Zuckerberg needs to change more than Facebook’s name


Nick Clegg, Mark Zuckerberg.

Timothy L. O’Brien, Tribune News Service

Mark Zuckerberg wants to rechristen Facebook Inc., giving the financial powerhouse — and social media hothouse — a fresh identity. While Zuckerberg’s corporate baby has handily weathered prior crises, boasts an enviable global footprint and continues to rake in massive profits, critics have turned it into a pinata for myriad good reasons. Zuckerberg seems to think the best response to all of this is cosmetic.

Zuckerberg, architect of much of the modern digital universe, also may be entertaining thoughts of a seismic corporate overhaul, of course. The Verge first reported that a name change is afoot and is meant to reflect Facebook’s “focus on building the metaverse.” What exactly is this metaverse, you ask?

According to the sci-fi novelist Neal Stephenson, who introduced the term in his 1992 novel, “Snow Crash,” the metaverse is a three-dimensional world where avatars of real people conduct virtual lives. Stephenson has said that when he wrote “Snow Crash,” he was just “making s--- up.” Then the internet revolution happened, and his book achieved cult status among Silicon Valley titans. As a diehard fan of dystopian masterpieces such as “The Matrix” and “Blade Runner” series, I get the fascination. And pioneers such as Zuckerberg, who actually have resources to try building artificial, alternate worlds — excluding the dystopia, one hopes — well, they spend a lot of time thinking about that stuff. Zuckerberg may be spending too much time thinking about it. Or he’s thinking about it, intentionally, at the expense of other things that have more immediate importance. I mean, the metaverse is fine as a side hustle, but in the real world where real people live, Facebook has been causing  significant damage.

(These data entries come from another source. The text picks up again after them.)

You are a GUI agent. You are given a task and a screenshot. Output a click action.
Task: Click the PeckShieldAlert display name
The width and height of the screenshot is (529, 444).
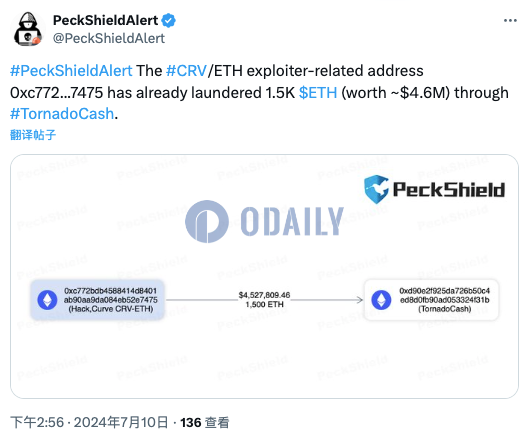[105, 20]
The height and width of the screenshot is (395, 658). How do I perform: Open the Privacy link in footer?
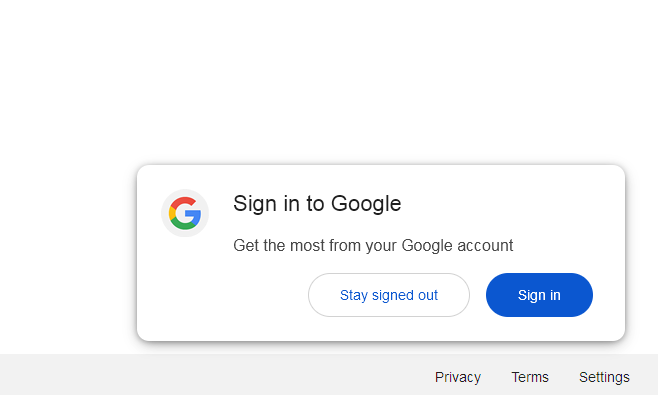[458, 377]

Facebook and its associated platforms are where COVID-19 conspiracy theorists and anti-vaxxers do some of their most productive work; where anti-democratic insurrectionists and right-wing thugs choreograph their next moves; where, as The Wall Street Journal reported, young girls develop eating disorders while other users, unchecked, post reams of abusive material “including harassment and incitement to violence,” where, as whistleblower Frances Haugen told Congress, conflicts between profits and safety are consistently resolved in favour of profits. Zuckerberg stayed out of the fray when The Journal’s reporting and Haugen’s testimony raised another round of detailed questions and concerns about Facebook’s practices. He left deputies such as Nick Clegg, Facebook’s communications chief and a trusted strategic adviser, to offer inadequate, feckless spin about the social media giant’s operation. When Zuckerberg occasionally emerged, he posted observations about fencing, science, artificial reality hardware that might power his metaverse or a video of himself surfing aboard a hydrofoil while carrying an American flag. When he finally got around to addressing Haugen’s revelations in a lengthy post on his Facebook feed, he channelled Mr. Spock from “Star Trek”: “The argument that we deliberately push content that makes people angry for profit is deeply illogical.”

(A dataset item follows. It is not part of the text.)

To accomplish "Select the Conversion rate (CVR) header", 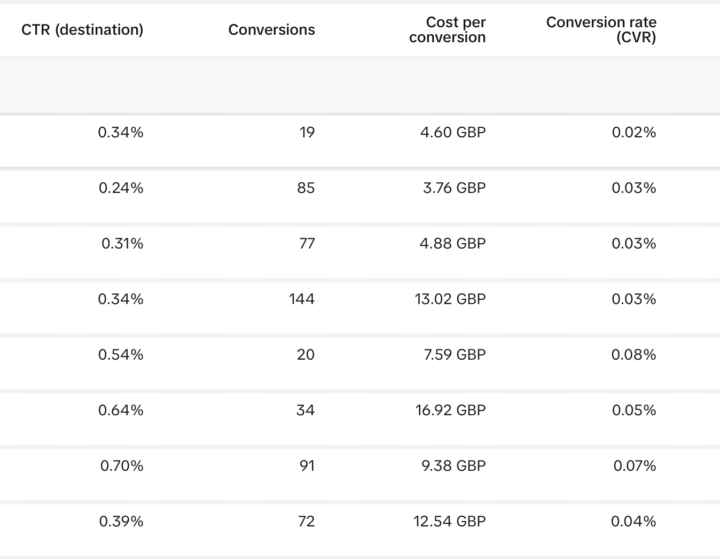I will pyautogui.click(x=601, y=30).
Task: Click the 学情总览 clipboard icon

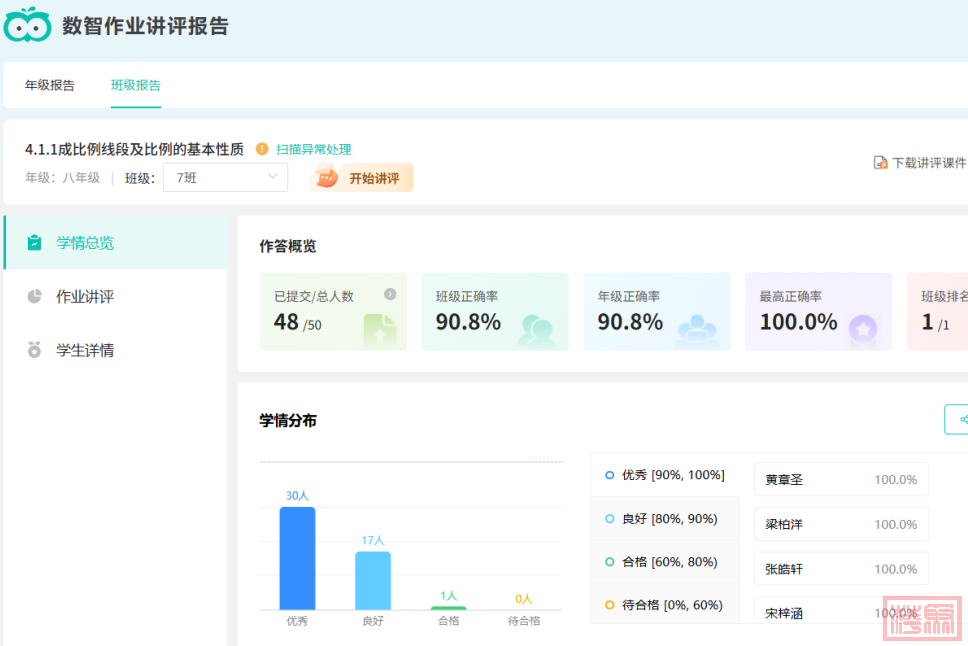Action: [35, 242]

Now Zuckerberg is engineering a corporate name change. But rebranding a company mired in controversy is never a surefire cure for the maladies unspooling its operations or ravaging its reputation. And companies often adopt new names because of controversy, not because of some sweeping strategic upheaval requiring a makeover. Tobacco giant Philip Morris Companies Inc. rebranded itself as Altria Group Inc. nearly two decades ago following investigations into its knowledge of nicotine’s addictiveness. WorldCom Inc. became MCI Inc. after a fraud scandal and bankruptcy. ValueJet Airlines become AirTran Airways Inc. in the wake of a tragic crash.  There are other examples, and companies frequently do change their brands for positive reasons.